Chicago might be a mess defensively (1.40 xG against) but their attack has all sorts of interesting pieces. Harry "don't call me Harrison" Shipp is perhaps one of the most interesting American attacking pieces in Major League Soccer. Kennedy Igboananike is very quietly having a strong first year. Quincy Amarikwa is still doing his thing as perhaps the most under-appreciated striker in MLS, and Joevin Jones has been a nice little pick-up too.

The sum of the team has melded to make a greater whole than the individuals. We'll see this weekend if their success can continue.

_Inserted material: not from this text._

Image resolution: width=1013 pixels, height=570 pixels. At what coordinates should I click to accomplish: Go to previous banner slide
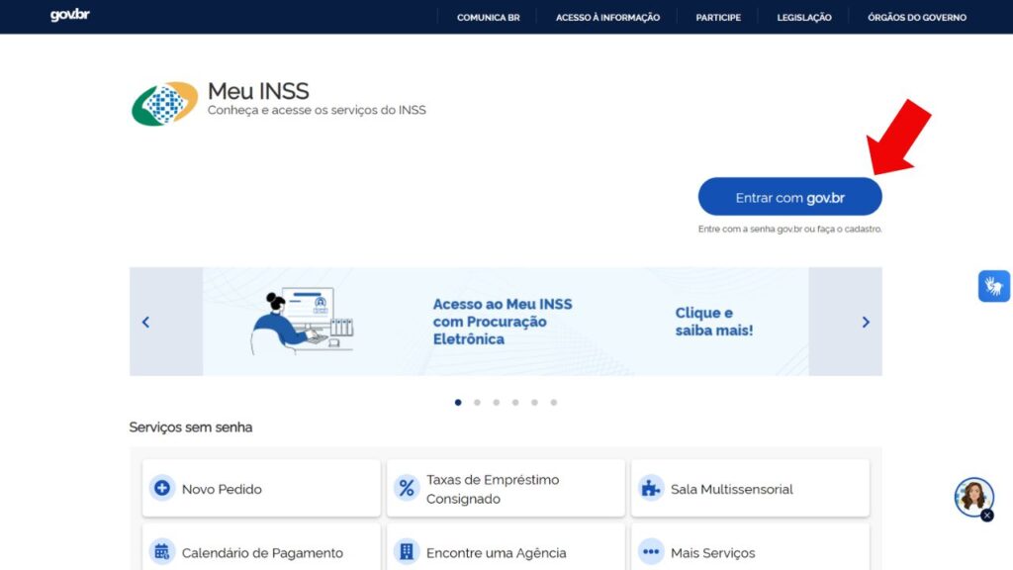click(x=145, y=322)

Whereas Chicago has been defeated by their poor and mistake prone defense, it's been New York City's moments without David Villa on the ball that has been their downfall. Villa has been worth just about every penny. The problem has been outside of Villa. They've gotten league average assistance from his trio of strike partners Khiry Shelton, Adam Nemec and Patrick Mullins. But inconsistent creation from the midfield and a defense that is still trying to get on the same page has created problems.

Mikkel Diskerud has shown moments of brilliance between his slick passes and curling shots finding holes for goals. But he's still working through adjustments to the league and he's perhaps not the pure creator that Jason Kreis or NYC needs. Maybe Frank Lampard will be that person, and maybe not. Maybe it will take the summer transfer window to acquire that player.

Right now, New York City boasts a defense that has pieces and talent but somehow hasn't yet translated that to being successful. Currently averaging 1.40 xG against and standing 15th overall, the  scary thing is that their PDO is sitting around 987, right near the normal resting heart rate of a club. In other words, they probably are what they are as a team. I'm sure they'll have some ups and downs through the season, but without limiting the shots this club isn't going to really take that step.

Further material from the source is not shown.